Philipp_Kats Philipp_Kats - 7 months ago 23
Python Question

How do I flattern a pySpark dataframe by one array column?

I have a spark dataframe like this:

+------+--------+--------------+--------------------+
| dbn| boro|total_students| sBus|
+------+--------+--------------+--------------------+
|17K548|Brooklyn| 399|[B41, B43, B44-SB...|
|09X543| Bronx| 378|[Bx13, Bx15, Bx17...|
|09X327| Bronx| 543|[Bx1, Bx11, Bx13,...|
+------+--------+--------------+--------------------+


How do I flattern it so that each row is copied for each for each element in sBus, and sBus will be a normal string column?

So that result would be like this:

+------+--------+--------------+--------------------+
| dbn| boro|total_students| sBus|
+------+--------+--------------+--------------------+
|17K548|Brooklyn| 399| B41 |
|17K548|Brooklyn| 399| B43 |
|17K548|Brooklyn| 399| B44-SB |
+------+--------+--------------+--------------------+


and so on...

Answer

I can't think of a way to do this without turning it into an RDD. Here's the full code:

from pyspark.sql import SparkContext, SQLContext
sc = SparkContext()
sqlContext = SQLContext(sc)
sc.setLogLevel("FATAL")

df = sqlContext.createDataFrame([
    {'dbn': '17K548', 'boro': 'Brooklyn', 'total_students': 399, 
        'sBus': ['B41', 'B43', 'B44-SB']}, 
    {'dbn': '09X543', 'boro': 'Bronx', 'total_students': 378, 
        'sBus': ['Bx13', 'Bx15', 'Bx17']}, 
    {'dbn': '09X327', 'boro': 'Bronx', 'total_students': 543, 
        'sBus': ['Bx1', 'Bx11', 'Bx13']}
        ])

# convert to rdd
rdd = df.rdd

def extract(row, key):
    """Takes dictionary and key, returns tuple of (dict w/o key, dict[key])."""
    _dict = row.asDict()
    _list = _dict[key]
    del _dict[key]
    return (_dict, _list)


def add_to_dict(_dict, key, value):
    _dict[key] = value
    return _dict


# preserve rest of values in key, put list to flatten in value
rdd = rdd.map(lambda x: extract(x, 'sBus'))
# make a row for each item in value
rdd = rdd.flatMapValues(lambda x: x)
# add flattened value back into dictionary
rdd = rdd.map(lambda x: add_to_dict(x[0], 'sBus', x[1]))
# convert back to dataframe
df = sqlContext.createDataFrame(rdd)

df.show()

The tricky part is keeping the other columns together with the newly flattened values.

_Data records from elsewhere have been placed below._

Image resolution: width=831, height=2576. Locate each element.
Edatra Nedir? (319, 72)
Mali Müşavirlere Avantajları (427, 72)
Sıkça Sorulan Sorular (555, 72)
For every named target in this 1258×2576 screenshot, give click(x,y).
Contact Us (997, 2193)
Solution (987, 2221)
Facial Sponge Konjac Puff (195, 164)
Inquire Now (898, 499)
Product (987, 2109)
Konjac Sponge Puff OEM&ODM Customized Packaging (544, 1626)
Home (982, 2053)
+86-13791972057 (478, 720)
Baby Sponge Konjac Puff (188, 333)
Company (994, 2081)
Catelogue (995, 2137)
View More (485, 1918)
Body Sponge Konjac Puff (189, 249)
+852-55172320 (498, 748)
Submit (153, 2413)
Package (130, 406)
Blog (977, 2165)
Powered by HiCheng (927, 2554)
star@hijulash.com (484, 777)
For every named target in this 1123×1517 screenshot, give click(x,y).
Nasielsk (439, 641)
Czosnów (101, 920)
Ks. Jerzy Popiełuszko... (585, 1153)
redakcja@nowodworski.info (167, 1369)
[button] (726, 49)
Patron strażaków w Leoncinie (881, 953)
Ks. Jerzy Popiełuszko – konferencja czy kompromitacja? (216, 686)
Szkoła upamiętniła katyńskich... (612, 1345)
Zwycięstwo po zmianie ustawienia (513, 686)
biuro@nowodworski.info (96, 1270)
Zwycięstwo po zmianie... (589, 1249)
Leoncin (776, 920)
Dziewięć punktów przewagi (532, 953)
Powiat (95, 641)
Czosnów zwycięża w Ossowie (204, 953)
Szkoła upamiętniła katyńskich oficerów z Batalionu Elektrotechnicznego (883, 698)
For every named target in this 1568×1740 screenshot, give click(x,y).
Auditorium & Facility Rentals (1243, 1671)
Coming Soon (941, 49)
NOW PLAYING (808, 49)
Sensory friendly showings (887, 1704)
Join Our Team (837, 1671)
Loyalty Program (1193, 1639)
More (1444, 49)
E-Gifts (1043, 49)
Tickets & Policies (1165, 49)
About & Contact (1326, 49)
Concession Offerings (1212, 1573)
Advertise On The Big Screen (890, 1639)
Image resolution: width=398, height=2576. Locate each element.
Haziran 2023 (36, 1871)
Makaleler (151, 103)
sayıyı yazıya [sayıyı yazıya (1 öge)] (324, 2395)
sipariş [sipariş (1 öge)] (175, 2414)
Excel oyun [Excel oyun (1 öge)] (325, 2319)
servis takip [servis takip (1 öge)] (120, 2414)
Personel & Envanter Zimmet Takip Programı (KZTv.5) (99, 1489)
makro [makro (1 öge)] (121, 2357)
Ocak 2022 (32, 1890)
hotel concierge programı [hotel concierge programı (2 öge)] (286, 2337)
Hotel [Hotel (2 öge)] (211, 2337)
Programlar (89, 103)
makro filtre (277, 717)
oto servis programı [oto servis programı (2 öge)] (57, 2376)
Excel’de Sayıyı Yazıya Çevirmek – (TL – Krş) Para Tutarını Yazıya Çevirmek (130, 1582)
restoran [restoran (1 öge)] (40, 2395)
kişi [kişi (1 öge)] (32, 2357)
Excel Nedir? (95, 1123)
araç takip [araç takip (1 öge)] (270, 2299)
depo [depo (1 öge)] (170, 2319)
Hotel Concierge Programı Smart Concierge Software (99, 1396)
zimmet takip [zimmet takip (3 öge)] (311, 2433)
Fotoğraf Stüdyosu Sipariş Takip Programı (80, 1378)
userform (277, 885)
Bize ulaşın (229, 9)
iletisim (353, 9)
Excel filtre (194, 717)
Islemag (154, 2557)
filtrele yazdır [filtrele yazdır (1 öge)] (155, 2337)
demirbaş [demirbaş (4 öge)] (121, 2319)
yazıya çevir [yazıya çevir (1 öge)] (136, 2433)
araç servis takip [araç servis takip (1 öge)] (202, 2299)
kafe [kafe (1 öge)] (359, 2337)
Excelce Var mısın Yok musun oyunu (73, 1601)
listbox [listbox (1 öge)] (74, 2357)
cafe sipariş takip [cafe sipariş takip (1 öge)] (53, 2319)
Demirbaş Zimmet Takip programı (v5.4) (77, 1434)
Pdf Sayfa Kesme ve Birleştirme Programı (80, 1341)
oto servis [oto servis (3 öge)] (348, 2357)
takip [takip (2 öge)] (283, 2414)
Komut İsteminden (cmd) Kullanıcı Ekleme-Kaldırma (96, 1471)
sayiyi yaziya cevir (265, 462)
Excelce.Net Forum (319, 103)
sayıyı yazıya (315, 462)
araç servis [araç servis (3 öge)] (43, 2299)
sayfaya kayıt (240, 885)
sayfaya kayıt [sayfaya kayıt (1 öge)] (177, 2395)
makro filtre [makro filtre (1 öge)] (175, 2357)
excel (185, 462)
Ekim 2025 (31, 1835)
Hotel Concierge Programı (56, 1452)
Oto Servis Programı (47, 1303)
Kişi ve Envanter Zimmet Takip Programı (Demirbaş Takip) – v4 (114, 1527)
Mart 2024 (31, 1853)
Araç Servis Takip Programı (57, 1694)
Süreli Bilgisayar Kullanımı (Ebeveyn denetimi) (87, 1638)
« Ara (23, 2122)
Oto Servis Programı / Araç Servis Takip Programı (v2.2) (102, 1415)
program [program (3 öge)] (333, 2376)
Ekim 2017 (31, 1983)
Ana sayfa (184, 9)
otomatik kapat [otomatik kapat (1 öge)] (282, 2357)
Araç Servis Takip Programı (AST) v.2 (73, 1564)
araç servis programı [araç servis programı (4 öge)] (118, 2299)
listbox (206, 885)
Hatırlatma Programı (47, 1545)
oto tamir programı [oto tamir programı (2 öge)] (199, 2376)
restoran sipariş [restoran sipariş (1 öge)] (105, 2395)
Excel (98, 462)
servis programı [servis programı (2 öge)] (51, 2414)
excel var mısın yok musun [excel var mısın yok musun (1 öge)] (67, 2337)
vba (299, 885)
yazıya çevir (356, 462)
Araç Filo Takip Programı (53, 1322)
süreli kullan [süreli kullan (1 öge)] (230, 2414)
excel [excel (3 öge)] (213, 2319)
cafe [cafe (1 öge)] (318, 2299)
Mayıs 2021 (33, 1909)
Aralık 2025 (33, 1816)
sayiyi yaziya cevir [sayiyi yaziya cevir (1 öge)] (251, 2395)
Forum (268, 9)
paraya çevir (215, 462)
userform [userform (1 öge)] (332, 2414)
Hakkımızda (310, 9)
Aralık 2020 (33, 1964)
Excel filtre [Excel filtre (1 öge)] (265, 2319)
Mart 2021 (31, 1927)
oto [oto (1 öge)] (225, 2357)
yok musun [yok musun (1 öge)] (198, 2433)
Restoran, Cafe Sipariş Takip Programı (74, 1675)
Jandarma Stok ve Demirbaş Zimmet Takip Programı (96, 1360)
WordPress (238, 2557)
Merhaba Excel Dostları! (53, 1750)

I do this by mapping each row to a tuple of (dict of other columns, list to flatten) and then calling flatMapValues. This will split each element of the value list into a separate row, but keep the keys attached, i.e.

(key, ['A', 'B', 'C'))

becomes

(key, 'A')
(key, 'B')
(key, 'C')

Then, I move the flattened value back into the dictionary of other columns, and reconvert it back to a DataFrame.

I would've done this entirely from within a DataFrame, but DataFrames can't have key/value tuples and thus they don't have a flatMapValues method.